You start out with a prior distribution for $X_1$. The first step is just to update on the evidence $E_1$ using Bayes' theorem: $$P(X_1=x_1 | E_1=e_1) \propto P(E_1=e_1 | X_1=x_1) P(X_1=x_1)$$

Note, that the prior distribution for $X_1$, the emission probabilities, and the transition probabilities are all given by and constant throughout the problem, so we've really just used all these known variables to compute the distribution of $X_1$ given $E_1=e_1$.

Imagine, now, that we wanted to compute $P(X_2=x_2 | E_1=e_1,E_2=e_2)$. By Bayes' theorem, we can compute this, but let's ignore the denominator, because we can simply normalize it later: $$P(X_2=x_2 | E_1=e_1,E_2=e_2) \propto P(E_1=e_1,E_2=e_2 | X_2=x_2) P(X_2=x_2)$$

Forward Algorithm

Using this information, we can update in a Bayesian and "dynamic" way as we move.

While we'll present the pseudocode soon, here's the jist:

Compute the distribution of $X_1$ by using the prior and the evidence $E_1$: $$P(X_1=x_1 | E_1=e_1) \propto P(E_1=e_1 | X_1=x_1) * P(X_1=x_1)$$
For each $i \in [2, t]$, dynamically update the distribution for $X_i$. In particular, take our distribution for $X_{i-1}$ and
1. multiply this distribution (vector) by our transition matrix, to compute the distribution for $X_i$.
2. multiply this distribution (vector) component-wise the probability of observing $E_i$ given that state

foo(prior, transition, emit, evidence) {
  // compute the distribution of X_1
  dist = {}
  for (state in prior) {
    dist[state] = prior[state] * emit[evidence[0], state]
  }
  dist = normalize(dist);
  
  // dynamically compute later distributions
  for (t = 1; t < evidence.length; ++t) {
    new_dist = {}
    for (old_state in prior) {
      new_dist[state] = 0;
      for (new_state in prior) {
        new_dist[state] += dist[old_state] * transition[new_state, old_state];
      }
      new_dist[new_state] *= emit[evidence[t], new_state];
    }
    dist = normalize(new_dist);
  }
  return dist;
}

normalize(dist) {
  float sum = 0;
  for (state in dist)
    sum += dist[state];
  for (state in dist)
    dist[state] /= sum;
  return dist;
}

Particle Filtering

As implemented above, this forward algorithm runs in $O(S^2 \cdot T)$ time, where $S$ is the number of states and $T$ is the number of time-steps.
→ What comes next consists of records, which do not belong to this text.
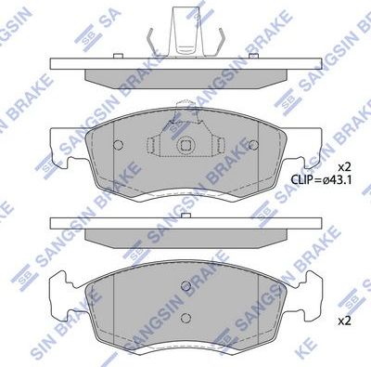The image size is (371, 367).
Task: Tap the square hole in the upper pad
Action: click(185, 145)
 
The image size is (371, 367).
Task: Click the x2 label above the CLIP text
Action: click(343, 168)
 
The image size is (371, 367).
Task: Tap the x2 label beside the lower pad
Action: click(343, 321)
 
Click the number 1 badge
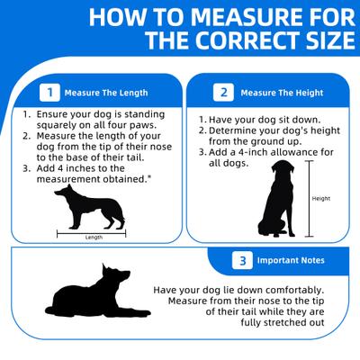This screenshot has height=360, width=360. pyautogui.click(x=50, y=93)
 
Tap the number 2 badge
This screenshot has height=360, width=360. pyautogui.click(x=223, y=93)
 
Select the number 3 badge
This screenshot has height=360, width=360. pyautogui.click(x=242, y=260)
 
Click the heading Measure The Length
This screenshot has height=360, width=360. pyautogui.click(x=106, y=93)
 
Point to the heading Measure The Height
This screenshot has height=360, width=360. pyautogui.click(x=282, y=93)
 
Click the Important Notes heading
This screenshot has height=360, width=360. pyautogui.click(x=291, y=260)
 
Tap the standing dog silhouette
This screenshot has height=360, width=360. pyautogui.click(x=90, y=207)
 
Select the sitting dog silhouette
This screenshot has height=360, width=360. pyautogui.click(x=276, y=199)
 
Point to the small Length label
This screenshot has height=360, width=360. pyautogui.click(x=94, y=238)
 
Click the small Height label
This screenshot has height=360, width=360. pyautogui.click(x=321, y=199)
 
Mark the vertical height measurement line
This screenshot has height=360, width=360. pyautogui.click(x=309, y=199)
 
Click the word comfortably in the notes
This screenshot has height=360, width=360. pyautogui.click(x=295, y=291)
However, if each state only has a small number of neighboring states, than a bit of cleverness can reduce this to $O(S \cdot T)$.

To improve this running time, we have to drop Bayesian-optimal belief updating. Basically, we choose a subset of states called particles and

update the probability each particle is correct when we are given evidence
change each particle's state based on transition probabilities

While the psudocode is a little lengthy, here's the idea:

Create $n$ particles. Each particle is just a state-float pair. At the beginning - we randomly select states according to our prior to create each particle, and we set its value to 1.
For each time-step

Change each particle's state randomly - according to the transition probabilities
Update each particle's value by multiplying it by the likelihood it is true given the new evidence.
Sample $n$ particles from this list with replacement. However, make this a weighted random choosing, so that particles with higher values are more likely to be chosen. This new set of particles is used in the next iteration, and each particle has value 1 again.

Viterbi Algorithm

So, far we have focused on finding the most likely state you are currently in. However, what if you want to find the most likely sequence of states you were in over time? This might be useful for, say, speech-to-text models. More formally, we're computing $$argmax_{x_1,\dots,x_t}{P(X_1=x_1,\dots,X_t=x_t | E_1=e_1,\dots,E_t=e_t)}$$

It turns out we can do this in a dynamically

function viterbi(priors, transition, emissions, evidence) {
  /* probs[s] will be the probability of
  the most likely path that ends in state s */
  Map probs[evidence.length];
  Map froms[evidence.length];

  // initalize probs to priors and mlu
  for (s in states) {
    probs[0][s] = prior[s] * emission[s, evidence[0]];
    froms[0][s] = null;
  }

  // dynamicaly update probs and froms
  for (var i = 1; i < evidence.length; ++i) {
    for (state_to in states) {
      max_p = 0;
      max_from = null;
      for (s in states) {
        p = probs[i-1][s] * emission[s, evidence[1]] * transition[s, state_to];
        if (p > max_p) {
          max_p = p;
          max_from = s;
        }
      }
      probs[i][state_to] = max_p;
      froms[i][max_from] = max_from;
    }
  }

  // find path's endpoint
  max_p = -100;
  endpoint = null;
  for (s in states) {
    if (probs.end()[s] > max_p) {
      max_p = probs.end()[s];
      endpoint = s;
    }
  }

  path = [endpoint];
  for (var i = froms.length - 1; i > 0; --i) path.append(froms[i][path.first()]);
  path.reverse();
  return path;
}